そうしてホームレスが幽霊を視たという洋室まに到着した二人。すると如月が何もない方向を見つめ何やら呟く。どうやら幽霊と会話をしているようでしばらく話をした後手をかざし気合を入れる。いわゆる除霊と言う奴だろうか。
「……除霊したのか?」
「ええ。どうやらさっきの霊はこの廃屋に住み着いていたようね。それがいつの頃からか廃屋の様子がおかしくなって誰かに伝えたかったけど何故かここから出る事も出来ない」
「それで不法侵入したホームレスに伝えようとしたってわけか……幽霊の行動の裏側にはちゃんとした理由があるんだな」
「当たり前。元々は人間なのよ」
「さっきの霊は条件無しで除霊に応えたのか?」
「いえ、お世話になったこの廃屋の様子がおかしいのを元に戻してと言われて引き受けたら成仏に応じてくれたわ」
何となく橘は幽霊に対して親近感がわいてきた。自分では視る事が出来ず映画などのフィクションが唯一の情報源だったのでかなり偏った幽霊像を持っていたが実際は自分たちと変わりが無い。無論ホラー映画に出てくるような悪霊も存在するようだがそれでも一括りにするには少し乱暴だ。実際の幽霊の思考回路や感情を知ることによって橘は幽霊に対しての恐怖心が薄らいだ。ただ疑問が一つ浮かぶ。

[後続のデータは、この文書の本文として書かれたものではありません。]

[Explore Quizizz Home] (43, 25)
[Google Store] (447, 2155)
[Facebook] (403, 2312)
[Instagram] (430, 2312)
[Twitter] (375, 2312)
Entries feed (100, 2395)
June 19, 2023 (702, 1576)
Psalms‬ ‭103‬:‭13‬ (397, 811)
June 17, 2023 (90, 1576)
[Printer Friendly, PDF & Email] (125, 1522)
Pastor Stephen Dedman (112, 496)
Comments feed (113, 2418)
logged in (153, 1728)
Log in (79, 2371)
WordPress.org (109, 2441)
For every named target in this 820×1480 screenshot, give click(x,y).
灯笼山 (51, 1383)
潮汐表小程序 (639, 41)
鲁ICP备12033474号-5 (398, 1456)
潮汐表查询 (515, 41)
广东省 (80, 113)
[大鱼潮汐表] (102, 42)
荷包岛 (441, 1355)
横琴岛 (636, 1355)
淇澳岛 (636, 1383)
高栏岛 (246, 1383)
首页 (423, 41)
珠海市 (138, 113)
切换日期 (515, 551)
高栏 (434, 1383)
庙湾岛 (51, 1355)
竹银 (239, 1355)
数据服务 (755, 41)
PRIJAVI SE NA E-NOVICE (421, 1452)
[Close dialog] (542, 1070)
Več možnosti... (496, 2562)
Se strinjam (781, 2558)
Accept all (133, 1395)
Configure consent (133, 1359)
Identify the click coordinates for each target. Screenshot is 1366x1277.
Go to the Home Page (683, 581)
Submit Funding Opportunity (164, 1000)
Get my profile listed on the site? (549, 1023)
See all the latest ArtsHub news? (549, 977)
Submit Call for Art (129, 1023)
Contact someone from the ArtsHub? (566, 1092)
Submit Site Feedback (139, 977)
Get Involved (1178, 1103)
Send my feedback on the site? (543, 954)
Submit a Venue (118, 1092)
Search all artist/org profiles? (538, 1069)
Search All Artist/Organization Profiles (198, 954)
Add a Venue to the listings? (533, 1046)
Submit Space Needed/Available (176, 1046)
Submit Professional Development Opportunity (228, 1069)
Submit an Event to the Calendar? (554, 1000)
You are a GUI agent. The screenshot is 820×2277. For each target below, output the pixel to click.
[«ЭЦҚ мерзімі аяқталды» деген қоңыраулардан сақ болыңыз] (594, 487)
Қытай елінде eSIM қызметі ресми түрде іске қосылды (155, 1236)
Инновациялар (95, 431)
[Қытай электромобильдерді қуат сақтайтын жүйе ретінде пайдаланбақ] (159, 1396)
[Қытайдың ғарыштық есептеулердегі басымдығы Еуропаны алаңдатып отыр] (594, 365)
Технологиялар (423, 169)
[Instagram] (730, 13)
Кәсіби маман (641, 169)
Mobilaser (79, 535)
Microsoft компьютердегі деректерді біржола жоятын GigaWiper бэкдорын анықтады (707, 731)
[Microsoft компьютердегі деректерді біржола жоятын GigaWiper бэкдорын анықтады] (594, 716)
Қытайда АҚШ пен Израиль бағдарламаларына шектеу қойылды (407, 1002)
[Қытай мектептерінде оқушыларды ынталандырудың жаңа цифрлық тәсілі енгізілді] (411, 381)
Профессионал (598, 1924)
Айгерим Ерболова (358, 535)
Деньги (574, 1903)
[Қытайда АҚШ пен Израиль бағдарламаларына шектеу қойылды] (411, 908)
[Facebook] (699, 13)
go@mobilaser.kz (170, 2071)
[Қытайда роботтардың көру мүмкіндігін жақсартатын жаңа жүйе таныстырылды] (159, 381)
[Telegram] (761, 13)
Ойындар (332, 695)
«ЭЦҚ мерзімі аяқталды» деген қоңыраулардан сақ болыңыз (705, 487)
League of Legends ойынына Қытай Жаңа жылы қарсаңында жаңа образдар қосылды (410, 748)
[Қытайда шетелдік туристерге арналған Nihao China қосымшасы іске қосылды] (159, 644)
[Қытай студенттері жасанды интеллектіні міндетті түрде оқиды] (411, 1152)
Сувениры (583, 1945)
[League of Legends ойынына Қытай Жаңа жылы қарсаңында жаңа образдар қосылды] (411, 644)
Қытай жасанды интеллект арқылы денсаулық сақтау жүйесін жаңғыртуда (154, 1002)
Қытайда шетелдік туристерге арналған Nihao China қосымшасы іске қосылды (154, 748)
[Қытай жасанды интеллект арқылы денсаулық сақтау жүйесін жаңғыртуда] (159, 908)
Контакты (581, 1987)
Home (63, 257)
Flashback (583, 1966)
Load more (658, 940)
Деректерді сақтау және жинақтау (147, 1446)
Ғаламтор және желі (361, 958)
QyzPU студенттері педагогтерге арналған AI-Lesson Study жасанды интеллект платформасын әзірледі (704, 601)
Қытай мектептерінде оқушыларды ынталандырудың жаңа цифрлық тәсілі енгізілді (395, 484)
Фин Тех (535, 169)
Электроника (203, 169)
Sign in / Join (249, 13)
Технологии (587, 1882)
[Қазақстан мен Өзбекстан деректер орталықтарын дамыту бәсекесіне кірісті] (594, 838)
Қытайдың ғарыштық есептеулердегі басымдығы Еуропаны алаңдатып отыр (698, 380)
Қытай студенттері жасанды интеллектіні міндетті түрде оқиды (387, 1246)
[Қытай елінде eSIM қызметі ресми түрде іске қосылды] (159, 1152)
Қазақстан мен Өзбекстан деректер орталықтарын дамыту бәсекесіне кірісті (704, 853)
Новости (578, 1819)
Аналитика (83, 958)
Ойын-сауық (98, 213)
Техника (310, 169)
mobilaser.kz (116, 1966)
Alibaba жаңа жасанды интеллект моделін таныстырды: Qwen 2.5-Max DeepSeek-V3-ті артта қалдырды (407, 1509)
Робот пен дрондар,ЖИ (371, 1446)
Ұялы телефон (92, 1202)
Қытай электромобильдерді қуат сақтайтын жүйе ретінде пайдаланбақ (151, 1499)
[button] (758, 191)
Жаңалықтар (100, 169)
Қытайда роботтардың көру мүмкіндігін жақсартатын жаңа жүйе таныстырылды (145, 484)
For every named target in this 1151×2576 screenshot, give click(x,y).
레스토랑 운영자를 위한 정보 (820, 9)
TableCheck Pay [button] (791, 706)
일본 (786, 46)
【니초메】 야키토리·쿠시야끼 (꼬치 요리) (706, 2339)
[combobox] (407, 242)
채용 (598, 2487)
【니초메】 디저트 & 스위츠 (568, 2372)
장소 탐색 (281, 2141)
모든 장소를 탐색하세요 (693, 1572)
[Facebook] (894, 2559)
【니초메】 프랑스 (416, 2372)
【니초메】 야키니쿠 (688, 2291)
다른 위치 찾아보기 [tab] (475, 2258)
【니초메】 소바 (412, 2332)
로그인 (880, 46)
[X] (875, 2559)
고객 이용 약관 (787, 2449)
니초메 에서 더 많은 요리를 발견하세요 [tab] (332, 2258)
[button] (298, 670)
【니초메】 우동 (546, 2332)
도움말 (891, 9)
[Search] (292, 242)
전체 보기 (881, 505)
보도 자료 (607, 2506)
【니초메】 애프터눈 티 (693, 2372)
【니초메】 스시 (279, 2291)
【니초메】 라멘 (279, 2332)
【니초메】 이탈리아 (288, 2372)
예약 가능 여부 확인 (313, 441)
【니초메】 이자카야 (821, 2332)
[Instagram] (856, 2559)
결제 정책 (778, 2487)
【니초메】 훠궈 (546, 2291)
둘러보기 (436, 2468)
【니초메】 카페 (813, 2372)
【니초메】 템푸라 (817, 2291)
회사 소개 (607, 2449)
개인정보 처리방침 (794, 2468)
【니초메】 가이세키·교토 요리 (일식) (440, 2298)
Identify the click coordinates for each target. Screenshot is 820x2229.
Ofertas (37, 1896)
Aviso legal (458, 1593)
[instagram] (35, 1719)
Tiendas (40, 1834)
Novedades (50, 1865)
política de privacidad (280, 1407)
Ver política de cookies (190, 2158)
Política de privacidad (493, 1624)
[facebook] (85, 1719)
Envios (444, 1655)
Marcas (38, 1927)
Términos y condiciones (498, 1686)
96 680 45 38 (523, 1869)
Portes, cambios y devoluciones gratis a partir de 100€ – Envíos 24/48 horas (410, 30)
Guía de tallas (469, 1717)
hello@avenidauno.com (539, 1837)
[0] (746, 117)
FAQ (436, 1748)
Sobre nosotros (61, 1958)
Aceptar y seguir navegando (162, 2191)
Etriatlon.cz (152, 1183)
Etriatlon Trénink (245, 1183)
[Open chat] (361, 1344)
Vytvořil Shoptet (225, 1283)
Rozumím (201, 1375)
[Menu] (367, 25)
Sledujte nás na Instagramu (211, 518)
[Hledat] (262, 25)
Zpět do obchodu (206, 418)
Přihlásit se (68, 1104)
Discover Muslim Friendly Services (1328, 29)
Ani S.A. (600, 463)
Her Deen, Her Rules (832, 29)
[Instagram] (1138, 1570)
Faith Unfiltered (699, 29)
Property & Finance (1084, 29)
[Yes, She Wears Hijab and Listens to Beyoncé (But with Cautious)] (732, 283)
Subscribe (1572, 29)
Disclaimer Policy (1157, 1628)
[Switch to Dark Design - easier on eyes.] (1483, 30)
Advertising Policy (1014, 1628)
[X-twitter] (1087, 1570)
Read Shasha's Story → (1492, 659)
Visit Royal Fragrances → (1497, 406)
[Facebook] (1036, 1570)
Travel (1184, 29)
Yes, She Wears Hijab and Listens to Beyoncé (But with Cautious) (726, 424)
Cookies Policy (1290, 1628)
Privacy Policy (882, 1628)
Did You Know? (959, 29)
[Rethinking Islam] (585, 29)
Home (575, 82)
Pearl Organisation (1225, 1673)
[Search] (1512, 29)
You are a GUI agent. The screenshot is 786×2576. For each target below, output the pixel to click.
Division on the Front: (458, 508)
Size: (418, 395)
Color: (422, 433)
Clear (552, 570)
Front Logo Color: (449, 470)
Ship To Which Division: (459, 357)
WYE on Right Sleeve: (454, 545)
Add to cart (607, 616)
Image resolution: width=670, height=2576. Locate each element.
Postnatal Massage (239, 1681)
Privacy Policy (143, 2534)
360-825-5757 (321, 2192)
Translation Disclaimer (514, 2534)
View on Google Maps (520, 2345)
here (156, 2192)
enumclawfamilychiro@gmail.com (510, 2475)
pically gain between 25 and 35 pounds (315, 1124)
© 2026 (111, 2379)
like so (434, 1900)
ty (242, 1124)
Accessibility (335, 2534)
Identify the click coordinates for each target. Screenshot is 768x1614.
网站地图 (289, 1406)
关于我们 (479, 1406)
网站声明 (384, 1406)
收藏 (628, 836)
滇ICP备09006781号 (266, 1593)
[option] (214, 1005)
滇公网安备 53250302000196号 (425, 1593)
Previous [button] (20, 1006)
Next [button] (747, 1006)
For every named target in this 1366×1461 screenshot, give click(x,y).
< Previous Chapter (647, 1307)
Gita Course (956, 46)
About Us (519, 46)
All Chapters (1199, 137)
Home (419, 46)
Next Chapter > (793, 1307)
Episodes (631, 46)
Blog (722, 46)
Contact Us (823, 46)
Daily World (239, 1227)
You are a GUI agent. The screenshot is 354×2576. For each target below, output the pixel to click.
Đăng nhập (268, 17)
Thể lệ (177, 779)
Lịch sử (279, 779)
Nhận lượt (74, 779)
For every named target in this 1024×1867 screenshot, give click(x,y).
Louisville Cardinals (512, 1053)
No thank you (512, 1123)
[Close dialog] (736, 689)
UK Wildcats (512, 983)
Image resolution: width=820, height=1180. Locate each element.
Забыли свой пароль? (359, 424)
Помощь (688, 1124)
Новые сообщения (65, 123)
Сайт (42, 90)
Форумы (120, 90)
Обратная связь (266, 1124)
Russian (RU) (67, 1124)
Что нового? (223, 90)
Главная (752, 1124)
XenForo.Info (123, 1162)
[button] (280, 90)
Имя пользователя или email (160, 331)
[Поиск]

「何でさっき途方に暮れていた奴らは除霊しなかったんだ?」
「この廃屋で一番空気が濁った所に案内してくれ、と言われたから。空気や環境が悪いことを好む霊は悪霊の成りかけの確率が高い、下手に断って感情を激化させると一斉に襲ってくるかもしれないから曖昧に濁して先に進んだのよ」
「俺、悪霊の成りかけに囲まれてたのかよ……!」
そしてそんな状態のまま放っておいたのかこの女は、そう橘はいきり立ったが、
「ごめんなさい。まさか成りかけとは思わなくて」
あの如月に素直に頭を下げられてしまってはこれ以上怒る事も出来ない。そういう訳で怒りの矛先に迷いつつも生産的な会話を試みる。
「で、どうすんのあの成りかけども」
「強制的に除霊してくるわ。ああなったら手遅れだから」
そう言って来た道を戻っていく如月。結局一人にするのかよ、と橘は思ったが先ほどと比べ霊に対しての恐怖心が薄まったおかげで特に問題は無かった。如月が戻って来るまで暇なので面白いものが無いか辺りを見回すと新聞記事があった。どうやら件のホームレスが持ち込んだものだろう。少しめくって読んでみると最近になってこの町、土御門市で妙な事件が多発しているらしい。行方不明者が何人も出てたり幽霊や化け物を見たという情報もいくつか出ているようだ。昔流行ったであろう都市伝説の類の情報もある。
「この辺物騒だったんだな」
「何の話よ?」
「ひっ!?」
いつの間にか戻ってきたらしい如月に背後から声を掛けられ思わず悲鳴が漏れ出る。幽霊に対しての恐怖心が薄まったとは言っても、やはり暗闇の中急に背後から声を掛けられるのは恐怖でしかない。
「ごめんなさい驚かせたかしら」
「見たら分かるだろうが。除霊は終わったのか?」
「ええ、帰りましょうか。本当はあの悪霊の成りかけ達が惹かれた濁りを探したいのだけど」
如月は除霊や妖怪退治などの攻撃的な霊能力には優れているが探知能力や回復など攻撃以外の能力には自信が無いらしい。初めて如月と会った時に貼っていた結界も高い霊能グッズを使っていたと話していた。とはいえ橘には不思議だった。
「こんなあからさまに怪しい扉を開けずに帰るのか?」
そうどこからどう見てもその先があの成りかけどもの目的地、それくらい怪しい扉を放置するなんて。だが如月はポカンとした顔をする。
「扉? どこにあるのよ」
「あ? だからすぐそこの扉」
「……壁でしょ?」
話にならないので橘は実際にノブを握り扉を開けて見せる。扉の奥には地下への階段が続いていた。すると如月があっけに取られた表情で、
「嘘。信じられないわ……」
そう呟いた。本当に扉を開けてみるまで如月の眼にはただの壁があるようにしか見えなかったようだ。探知系能力に自信が無いと言ってもそれはあくまで攻撃能力と比べての話。一般的な霊能力者と比べるとそれでも十分高い素養を備えている。それなのにそんな如月が認識することすらできない扉がそこにあり、それを橘が視認し解除したというのは恐るべきものであった。かなりレベルの高い結界を張ったものがいてそれを解いた橘、この二つの事象に如月は驚いたのだろう。
「まあ、とりあえず行ってみようぜ」
「……待ちなさい!」
如月の驚愕をよそに先が気になり入ろうとする橘を如月が必死な形相で止める。
「どう考えてもこの先は危ないわ。あなたは先に帰っ――いやここで待っていて。私が奥から逃げろと言ったらすぐ逃げるように。わかったわね」
「現場ではお前の指示が最優先。理解してるよ」
実を言うと橘はここで帰る事は少しもったいなく感じたがこの如月の必死な表情を見て否定など出来なかった。相当ヤバいのだろう。だがそんなところにこんな小さい女の子を一人残すことは情けなく感じた。それでも橘が向かったところで足手まといにしかならないのだろう。
「じゃあね」
「……またな」
何となく如月のその言葉は二度と会えない時に使う気がして不安になり橘は再会を願う言葉に変えた。そんな橘の心の機敏を感じ取ったのか如月は、
「そんな顔しなくていいわよ、どうせすぐ戻ってくるんだから。……またね」
そう言って奥の闇に消えていった。しばらくの間階段を下りていく足音が聞こえていたがやがて聞こえなくなり静寂が訪れた。辺りを照らすは懐中電灯の光のみのこの状況では時間の進みが遅く感じる。
「ま、本当にヤバいことなんてそうそうないさ」
そう自分に言い聞かせる橘。だがそんな橘の願いも虚しく少女の悲鳴が響き渡った。